Vô,
Eu sei que já prometi que
não escreveria mais cartas, até afirmei isso publicamente para tentar frear
esses desejos instintivos dessa humilde escritora. Estou sendo falha,
conscientemente falha, me perdoe.
Hoje talvez seja véspera de
outro dia qualquer, eu fico daqui amuada entre o meu quarto escuro e as
cobertas, escutando a chuva fina que delicadamente cai do céu, e ao mesmo tempo
buscando produzir conexões lógicas e não-verbais, acalentado o espaço e a
distancia que temos um do outro (se é que elas existem), com as lembranças que
me restaram.
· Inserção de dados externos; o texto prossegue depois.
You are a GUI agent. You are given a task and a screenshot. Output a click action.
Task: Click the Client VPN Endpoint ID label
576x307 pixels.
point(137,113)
O silêncio é sempre um fiel aliado para essas possíveis conexões. Te
sinto perto, e isso me acalma.
Tenho saudades, principalmente
quando chamava de meu avô, com um pronome possessivo que fazia toda a
diferença, quem sabe esse fosse o motivo que te chamar milhões de vezes por dia,
o fato de saber que poderia ser meu avô, ou meu amor... Saudade também daquele
que não sabia me julgar, mas sabia me compreender; que não se afastava, mas que
amava, até o seu ultimo suspiro. E creio que essa tenha sido a verdade mais
linda: a do amor exposto, entregue, mas nunca vulnerável. Eu tinha certeza do
seu amor.
Com aquele olho que
enxergava me permitia viajar por aventuras incríveis, desde as corretas até as
necessárias, tinha sempre o olhar de encorajamento para mim, e eu nunca fui
reprimida. Aprendi com os erros, mas sabia que ao fim de cada um deles poderia
me
jogar no seu colo, porque a cada arranhão doloroso, estava ali sentado em
sua cadeira vermelha para me escutar, acolher, e amar.
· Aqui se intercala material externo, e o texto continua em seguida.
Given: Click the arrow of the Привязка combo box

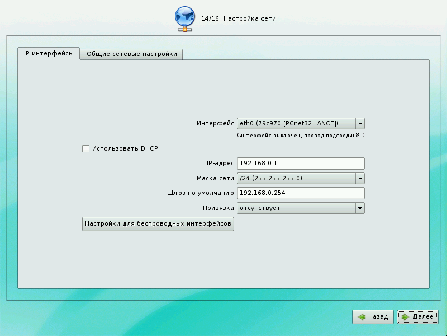Looking at the screenshot, I should [360, 208].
Hoje vovô, entre tristeza e
felicidade (porque elas são sensações autônomas e coexistem entre si), relembro
quando não permitia que os meus amigos, por mais próximos que fossem te
chamasse de avô. Briguenta e carente tomava posse todos os dias da missão de
ser sua neta na sua vida. Ciumenta e possessiva desse amor, desde sempre.
Eu sei que Deus não nos
trata como um brinquedo que, quando envelhecido ou com a sua utilidade limitada
será descartado e outro será posto em seu lugar. Eu sei que esse mistério da
morte representa muito mais do que sabemos ou cremos. É um mistério que somente
a fé, intensa e significativa, pode serenar quem fica, mas nunca explicar. A fé
não explica a razão.
As nossas fotografias
revelam motivos que não cabem nos conceitos das palavras. É como se fosse a
ponta do cordão que amarra as nossas vidas, e sustenta todo o sentido [e sentimento]
do amor.
A minha dor é floreada de
saudade é um território santo. E aqui, assim como Moisés ouviu de Deus “Tira as
sandálias dos teus pés, porque o lugar em que te encontras é uma terra santa”.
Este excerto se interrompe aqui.